** Start Records for this exercise **

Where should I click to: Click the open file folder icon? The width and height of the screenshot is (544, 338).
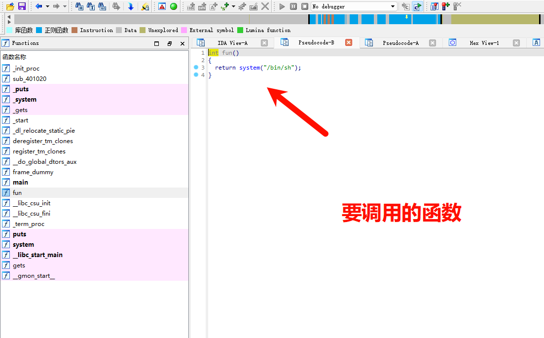(10, 6)
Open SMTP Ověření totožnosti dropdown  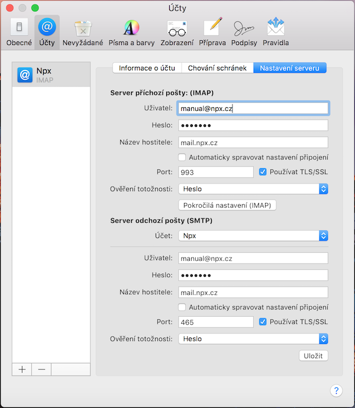[253, 339]

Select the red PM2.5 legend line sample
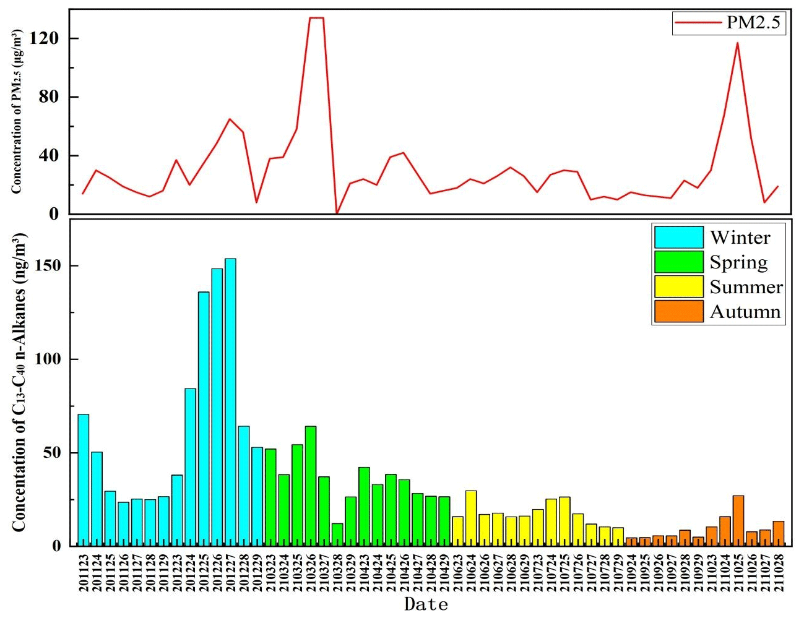[698, 24]
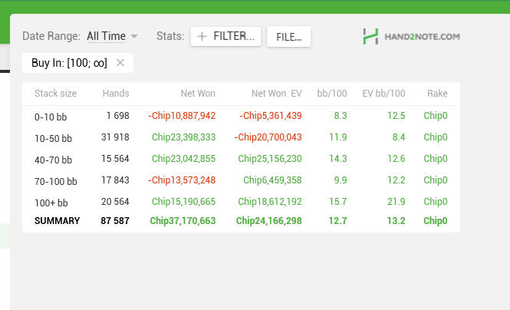This screenshot has height=310, width=510.
Task: Open the All Time date range dropdown
Action: 106,36

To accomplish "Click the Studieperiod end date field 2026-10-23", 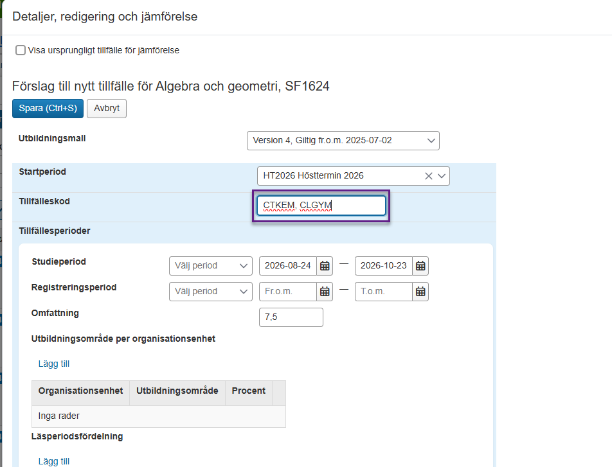I will coord(383,266).
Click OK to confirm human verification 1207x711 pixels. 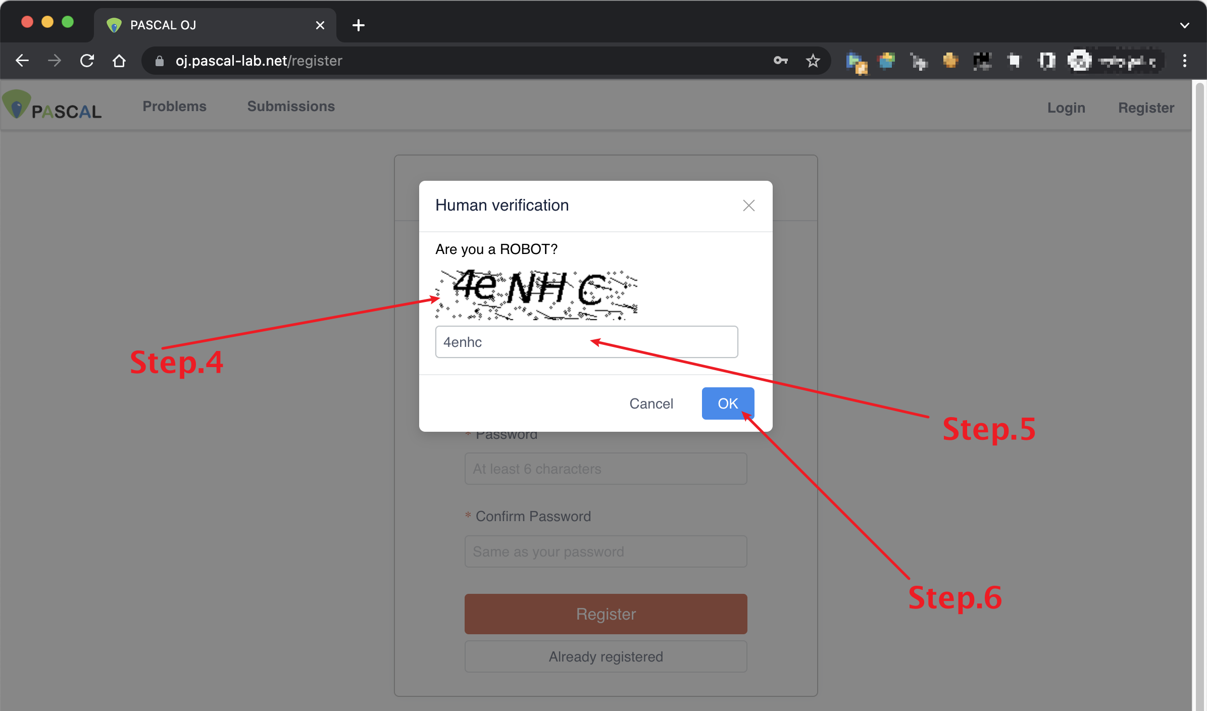726,403
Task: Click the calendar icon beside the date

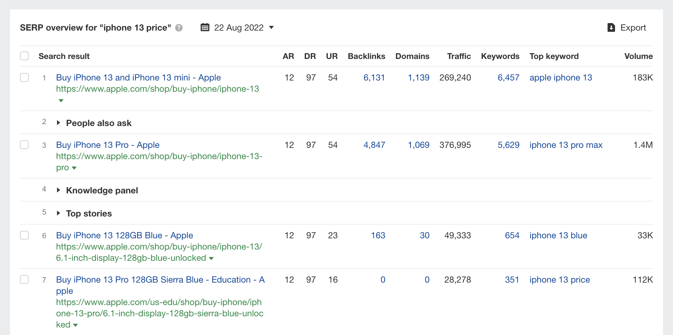Action: coord(205,27)
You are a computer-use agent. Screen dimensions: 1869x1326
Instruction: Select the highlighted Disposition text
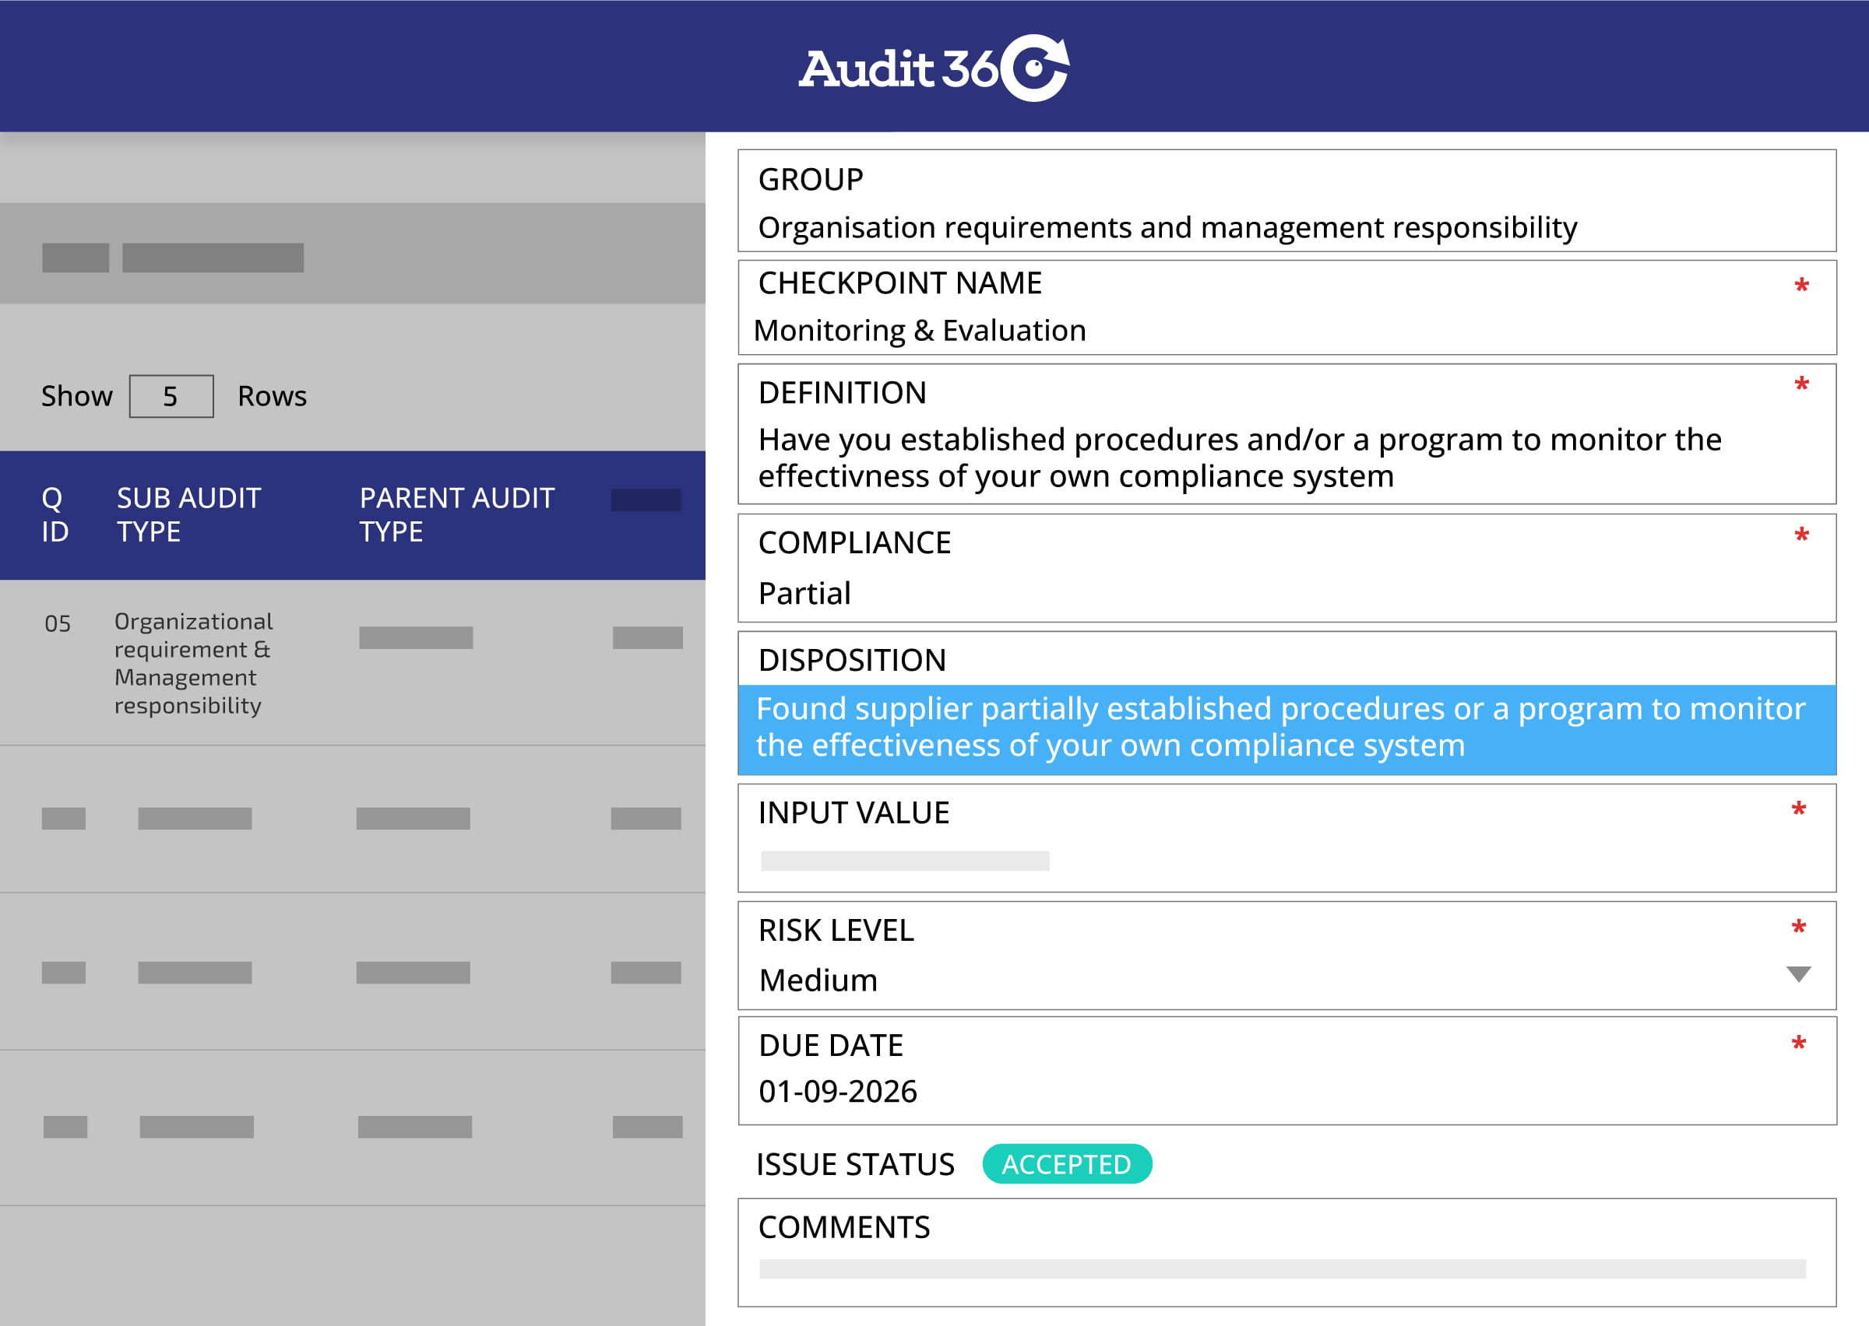coord(1287,729)
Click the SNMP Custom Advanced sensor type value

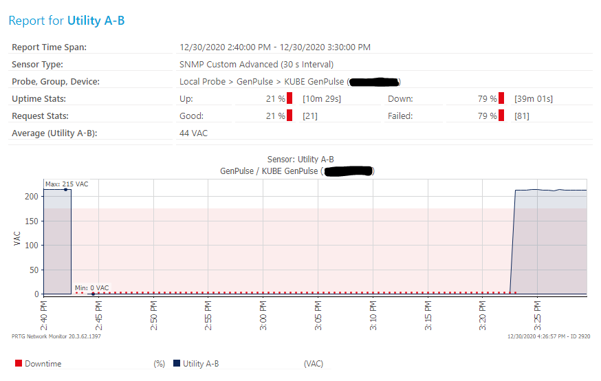click(256, 65)
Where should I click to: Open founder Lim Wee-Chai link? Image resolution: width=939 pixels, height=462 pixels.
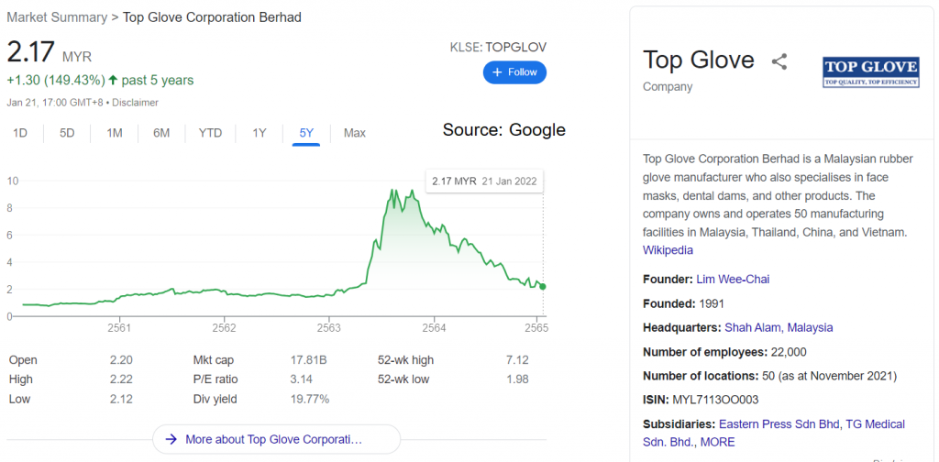733,279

** End Records for this exercise **

## Stated exercise
Quote the lines of the listing word for word, starting at the line that contains "You are a computer-use" and ending at the line that contains "click(256, 65)", both included. Leave the pictures out of your answer.

## Expected answer
You are a computer-use agent. Screen dimensions: 1869x1326
Instruction: Select the highlighted Disposition text
coord(1287,729)
Click the SNMP Custom Advanced sensor type value

click(256, 65)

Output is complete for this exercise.